CoQ10(コエンザイムQ10)の主な食事源
CoQ10(コエンザイムQ10)は、別名ユビキノンとも呼ばれる油溶性の化合物で、すべての動物細胞に存在し、特にミトコンドリアの電子伝達系で重要な役割を果たします。脂肪組織に蓄積されるため、動物性の健康的な脂肪、特に魚油が最も豊富な供給源とされています。
重要性
CoQ10は細胞呼吸に加えて、抗酸化・抗老化作用があるとされ、スキンケア製品にも配合されています。また、抗ヒスタミン作用があり、アレルギーや喘息、呼吸器疾患の治療に用いられることがあります。リソソーム機能を最適化し、免疫応答をサポートする役割も期待されています。
魚介類
魚はCoQ10の代表的な食物源です。脂肪が豊富でオメガ3脂肪酸など他の必須栄養素も同時に摂取できます。

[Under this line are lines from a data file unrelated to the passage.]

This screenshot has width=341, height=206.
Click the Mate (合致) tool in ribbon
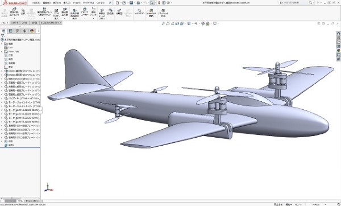[x=23, y=12]

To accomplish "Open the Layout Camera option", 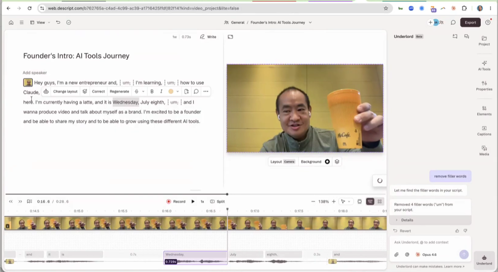I will pos(282,162).
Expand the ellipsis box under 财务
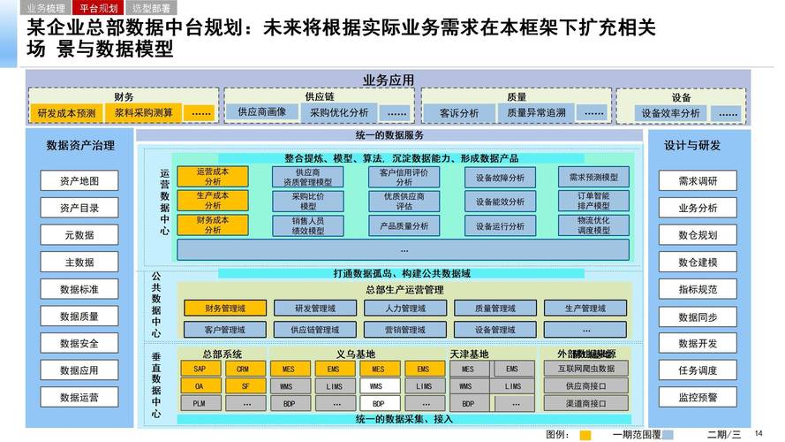 click(200, 113)
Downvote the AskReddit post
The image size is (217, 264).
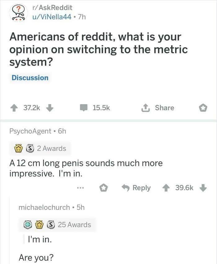click(50, 108)
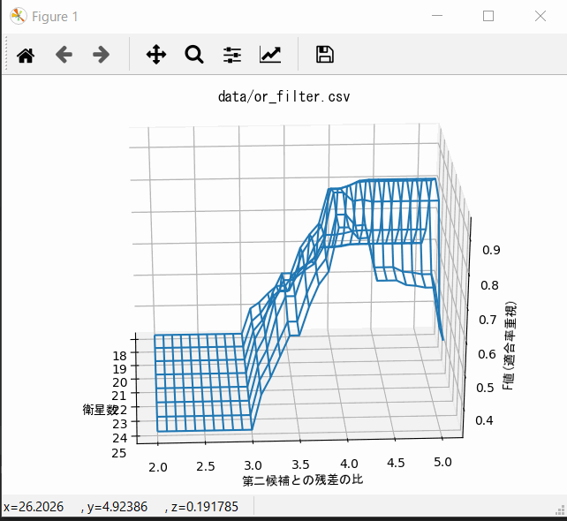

- サバ、マグロ、サーモン、イワシ、ニシン、マスなどは、3オンス(約85g)あたり1〜2mgのCoQ10を含みます。
- 特に推奨摂取量は設定されていませんが、1日あたり3〜5mgが一般的とされています。
肉類
脂肪分の多い赤肉もCoQ10の供給源です。
- 牛肉(3オンス)で約2.5mg。
- 肝臓、腎臓、心臓、脳などの臓物は1オンスあたり2〜3mgとさらに高濃度です。ただし、心血管リスクを考慮し、摂取は適量に留めましょう。

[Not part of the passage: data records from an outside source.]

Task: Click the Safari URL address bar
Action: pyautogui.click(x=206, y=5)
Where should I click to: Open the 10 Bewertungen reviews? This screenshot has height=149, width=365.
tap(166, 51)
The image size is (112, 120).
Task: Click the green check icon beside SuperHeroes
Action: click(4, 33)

- 鶏肉はやや低めで、3オンスあたり約1.4mgです。
植物性食品
完全菜食でもCoQ10を摂取できます。
- ブロッコリー・カリフラワー:半カップで約0.5mg。
- 大豆油・菜種油:大さじ1で1mg以上。
- ピーナッツ、ゴマ、ピスタチオ:1オンスで0.5〜1mg。
- ほうれん草も比較的多く含むと報告されています。
サプリメント
治療目的の高用量は1日100〜300mg、医師の指導下では最大3,000mgまで使用されます。食事だけでこの量を得ることは実質不可能です。
CoQ10サプリの吸収率は約10%と低く、脂肪を含む食事と同時に摂取すると吸収が改善します。米国では処方箋なしで購入可能です。